== RECORDS SHOWN ==
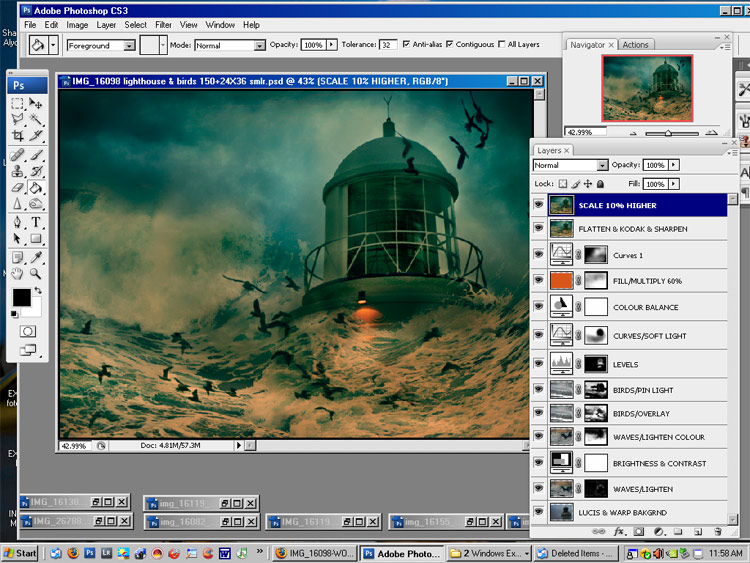Select the Crop tool
750x563 pixels.
point(18,135)
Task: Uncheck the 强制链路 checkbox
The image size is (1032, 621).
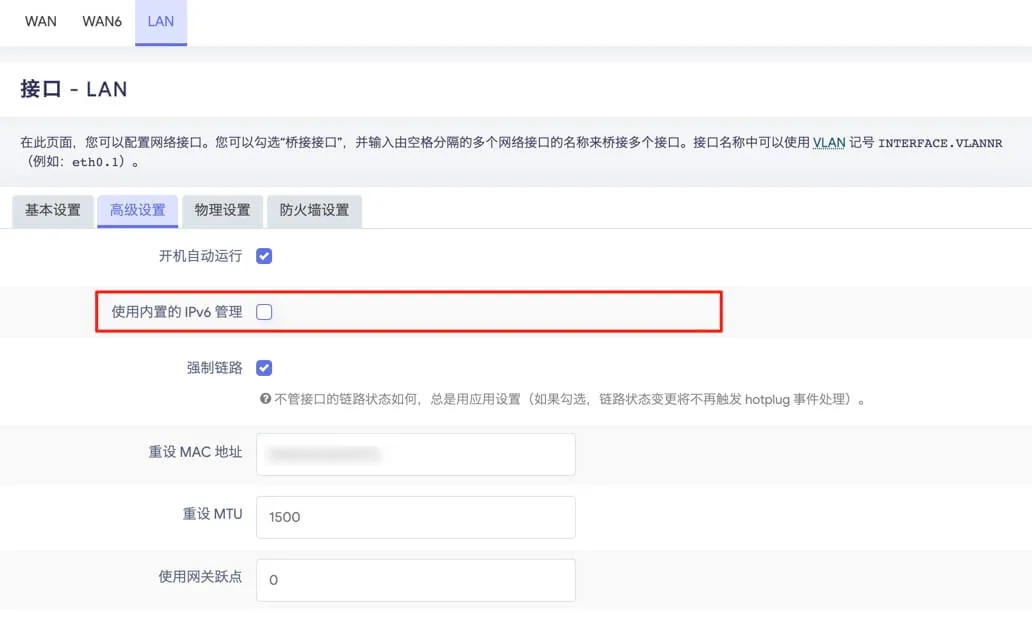Action: point(264,368)
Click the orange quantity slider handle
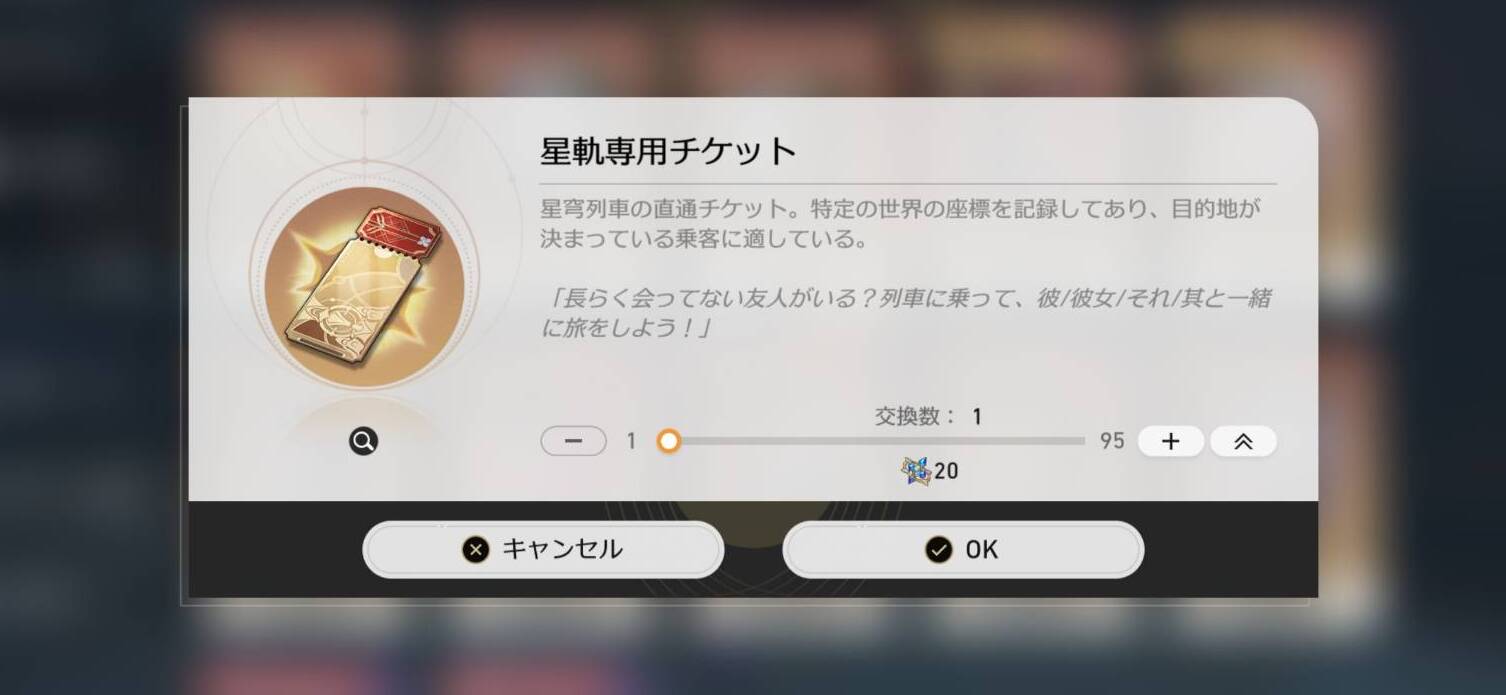The height and width of the screenshot is (695, 1506). point(669,441)
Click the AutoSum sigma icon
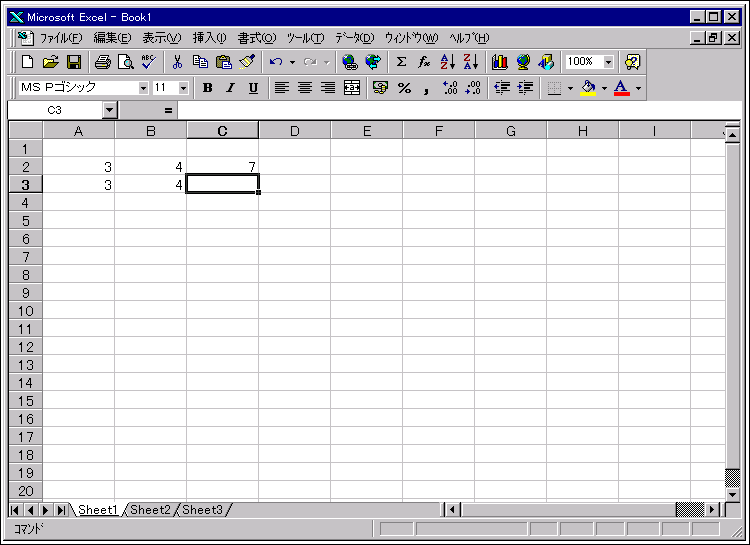 [x=401, y=62]
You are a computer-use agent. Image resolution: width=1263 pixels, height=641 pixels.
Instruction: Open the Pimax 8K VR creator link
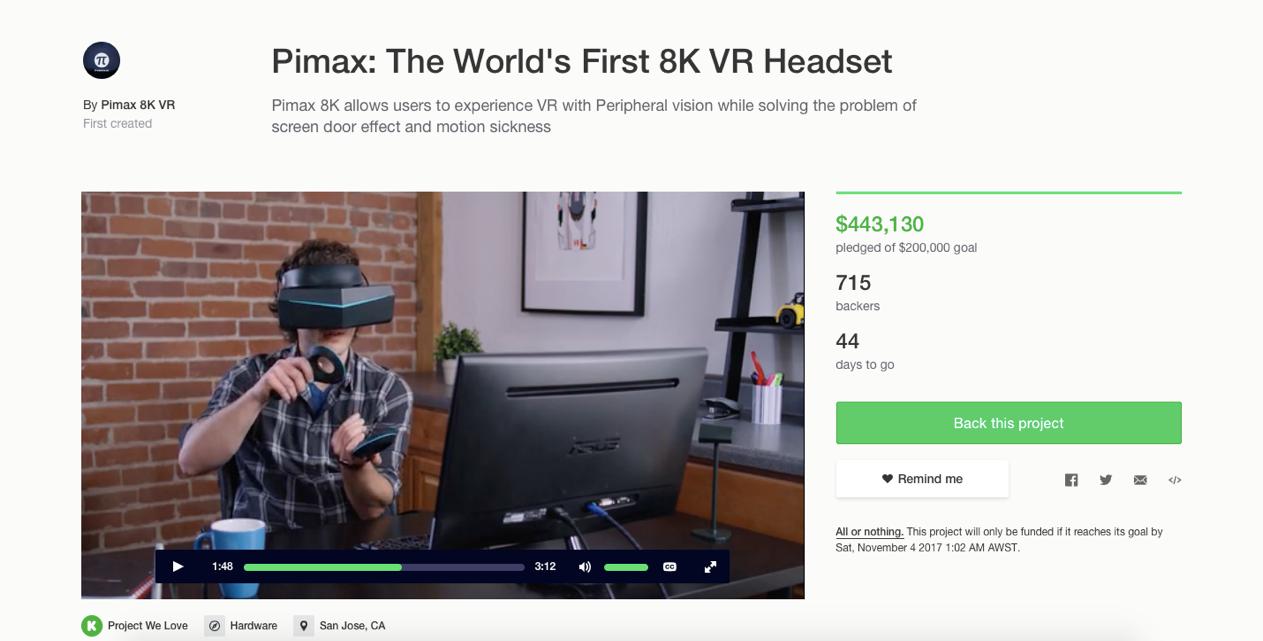pos(138,105)
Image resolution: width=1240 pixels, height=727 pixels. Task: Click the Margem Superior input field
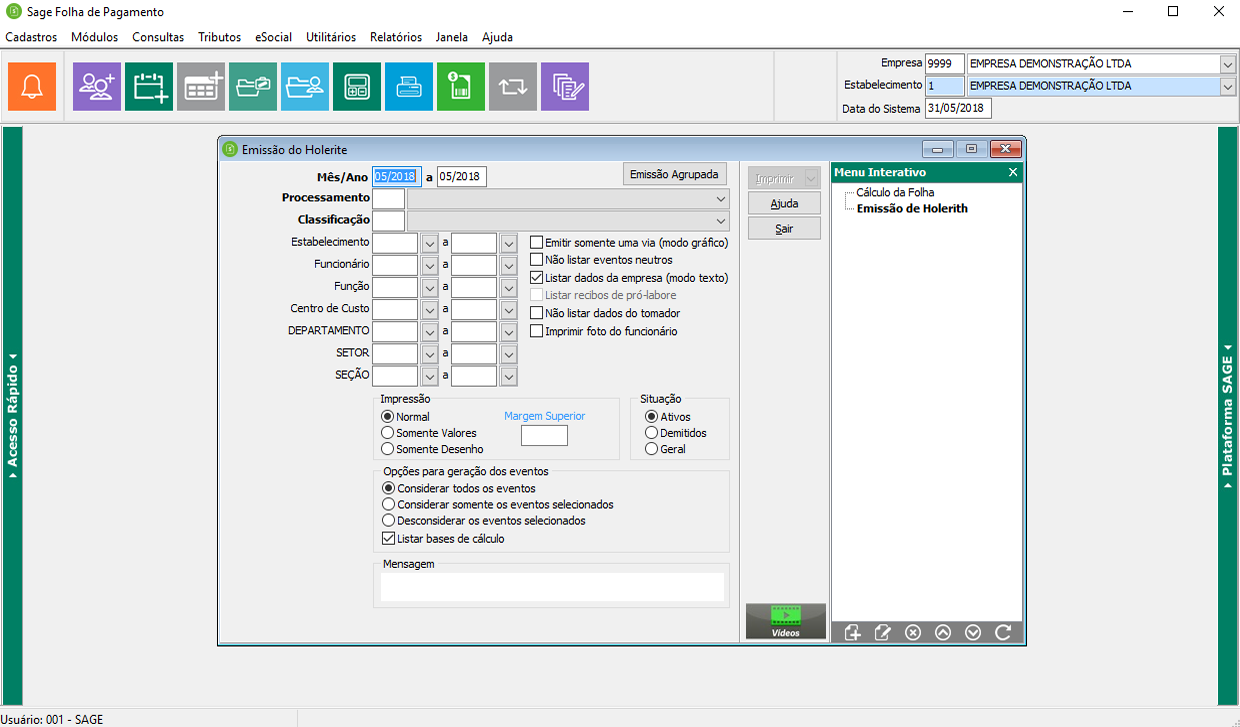click(544, 436)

== ABOUT THIS EXERCISE ==
The required answer is an exact copy of the lines from the one containing "Image resolution: width=1240" through the last line of the material, with the pictures removed.

== RESPONSE AREA ==
Image resolution: width=1240 pixels, height=727 pixels. Task: Click the Margem Superior input field
click(544, 436)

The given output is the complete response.